Start planning now for transition to ICD-10

The ICD-10-CM code set is scheduled to replace ICD-9-CM, the current U.S. diagnostic code set, on Oct. 1, 2013. While that date is in the far future, you should prepare now, coding experts warn.

"The planning stages for how to train staff should be in mind now," says Stephanie Ellis, RN, CPC, owner and president of Ellis Medical Consulting, a Brentwood, TN-based consulting firm surveying ambulatory surgery facilities and physician practices for coding and compliance. Ellis spoke at a recent ASC Coding Seminar sponsored by the Ambulatory Surgery Center Association.

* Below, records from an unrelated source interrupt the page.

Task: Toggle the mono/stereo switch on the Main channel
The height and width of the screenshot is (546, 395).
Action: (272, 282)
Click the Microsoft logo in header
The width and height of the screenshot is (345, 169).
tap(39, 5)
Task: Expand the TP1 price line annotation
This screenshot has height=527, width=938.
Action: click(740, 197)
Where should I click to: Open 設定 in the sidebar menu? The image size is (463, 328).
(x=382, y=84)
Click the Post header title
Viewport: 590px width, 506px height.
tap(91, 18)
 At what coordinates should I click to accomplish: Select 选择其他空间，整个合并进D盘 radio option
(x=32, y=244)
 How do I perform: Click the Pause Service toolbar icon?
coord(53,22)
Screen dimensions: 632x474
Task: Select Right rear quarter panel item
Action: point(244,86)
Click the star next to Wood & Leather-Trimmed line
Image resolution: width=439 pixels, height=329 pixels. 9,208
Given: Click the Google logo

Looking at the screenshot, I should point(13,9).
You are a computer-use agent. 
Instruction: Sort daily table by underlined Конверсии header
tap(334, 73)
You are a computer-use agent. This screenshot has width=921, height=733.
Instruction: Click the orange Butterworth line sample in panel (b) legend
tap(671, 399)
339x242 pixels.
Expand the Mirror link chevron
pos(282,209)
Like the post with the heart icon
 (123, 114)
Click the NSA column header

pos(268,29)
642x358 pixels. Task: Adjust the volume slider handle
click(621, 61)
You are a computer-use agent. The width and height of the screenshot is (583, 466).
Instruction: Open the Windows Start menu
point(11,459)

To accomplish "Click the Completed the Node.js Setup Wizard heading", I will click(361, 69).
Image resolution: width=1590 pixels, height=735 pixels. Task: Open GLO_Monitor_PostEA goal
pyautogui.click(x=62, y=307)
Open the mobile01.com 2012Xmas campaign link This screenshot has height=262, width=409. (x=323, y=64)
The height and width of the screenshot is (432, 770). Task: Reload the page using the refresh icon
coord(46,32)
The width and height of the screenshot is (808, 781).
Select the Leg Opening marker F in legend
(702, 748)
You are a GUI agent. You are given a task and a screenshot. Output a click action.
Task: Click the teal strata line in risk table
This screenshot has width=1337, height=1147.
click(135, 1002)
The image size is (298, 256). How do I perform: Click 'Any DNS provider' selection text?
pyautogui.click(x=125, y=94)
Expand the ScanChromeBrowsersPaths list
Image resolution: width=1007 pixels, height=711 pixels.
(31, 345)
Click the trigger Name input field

You will need to provide significant education and training for physicians, coders, billers, and other health care staff to fully implement this major coding change, Ellis says. However, there is no need for coders to begin training immediately, she says. "Once ICD-10 is implemented, certified coders holding a credential with AAPC [the American Academy of Professional Coders] will have two years to pass an open-book, online proficiency test on ICD 10, which they must do to keep their coding certification," Ellis explains.

In many ways, ICD-10-CM is similar to ICD-9-CM, she notes. For example, the guidelines, conventions, rules, and organization of the codes are alike, Ellis says. "Coders, billers, and providers who are currently qualified to use ICD-9-CM codes should be able to make the transition to ICD-10 coding," she says. (For a comparison of the two systems, see graphic.)

There is one deadline that providers need to prepare for now, says Cristina Bentin, CCS-P, CPC-H, CMA, principal for Coding Compliance Management, a Baton Rouge, LA-based health care consulting company specializing in the markets of ambulatory surgery centers and surgical hospitals with emphasis on coding support, reimbursement, and training. "Ambulatory surgery providers should be aware that before ICD-10-CM/PCS can be utilized, systems need to first undergo system upgrades for HIPAA ASC [Accredited Standards Committee] X12 version 5010 transactions of which the Level 1 internal testing compliance deadline is Dec. 31, 2010," Bentin says. "Level 1 compliance is achieved when a covered entity can demonstrably create and receive compliant transactions."

While outpatient surgery providers don't need to panic, another item they need to examine early is the system used for coding and billing claims, Ellis says. "They need to check with their system vendor and be sure they will be doing whatever they need to do so that they will be ready to handle the change to ICD-10 in a timely manner," she says.

Providers should check with the clearinghouse they use for claims about the same issue, Ellis says. "They need to make sure that any coding software they use will be prepared in enough time to be usable with cross-coding tables for converting diagnosis and/or procedures in words to codes and ICD-9 codes to ICD-10 codes," she says.

Providers should check with their largest payers about dates of when they will expect their codes on claims to be filed using ICD-10 codes as well, Ellis points out. "Provider billing systems should have the capability to file claims with both ICD-9 and ICD-10 codes when the changeover first occurs, because not all payers will observe the same 'going live' date to accept ICD-10 codes," particularly Medicaid programs, who frequently are years behind any changes to codes due to budget issues, she warns.

For up to two years, systems will need to access ICD-9-CM and ICD-10-CM codes, as providers transition from one system to the other. Mapping will be necessary to find equivalent codes for purposes of disease tracking, medical necessity edits, and outcomes studies.

There's much preparation needed, Bentin says. "Many ambulatory surgery [providers] are overwhelmed at the thought of converting to ICD-10," she says. However, there are multiple resources, including the American Health Information Management Association (www.AHIMA.org), she says. "Education is the biggest challenge for the facility," Bentin says. "Coders should begin familiarizing themselves with ICD-10 now rather than later."

Resources

What's the reason for a new diagnosis system?

CMS predicts fewer rejected claims

The United States is implementing ICD-10 because the ICD-9-CM has several problems, primarily that it is out of room for expansion, says Stephanie Ellis, RN, CPC, owner and president of Ellis Medical Consulting, a Brentwood, TN-based consulting firm surveying ambulatory surgery facilities and physician practices for coding and compliance.

"Medical science keeps making new discoveries, and there are no numbers to assign these diagnoses," she says. "The more detailed ICD-10 codes will help streamline claims submissions by making claims much easier for payers to understand."

ICD-10-CM increases the number of codes from about 13,000 codes in the ICD-9-CM for diagnoses to 68,000 ICD-10-CM codes. The ICD-10-CM codes are up to seven characters in an alpha-numeric system.

The Centers for Medicare & Medicaid Services (CMS) lists the long-term benefits of ICD-10-CM to be:

— ICD-10 codes can better accommodate new procedures. An estimated 1% of all procedures each year are new.

— There are expected to be fewer improper and rejected claims using ICD-10.

— ICD-10 offers improved disease management.

— ICD-10 offers an improvement in disease monitoring worldwide, because most other countries already are using ICD-10-CM codes.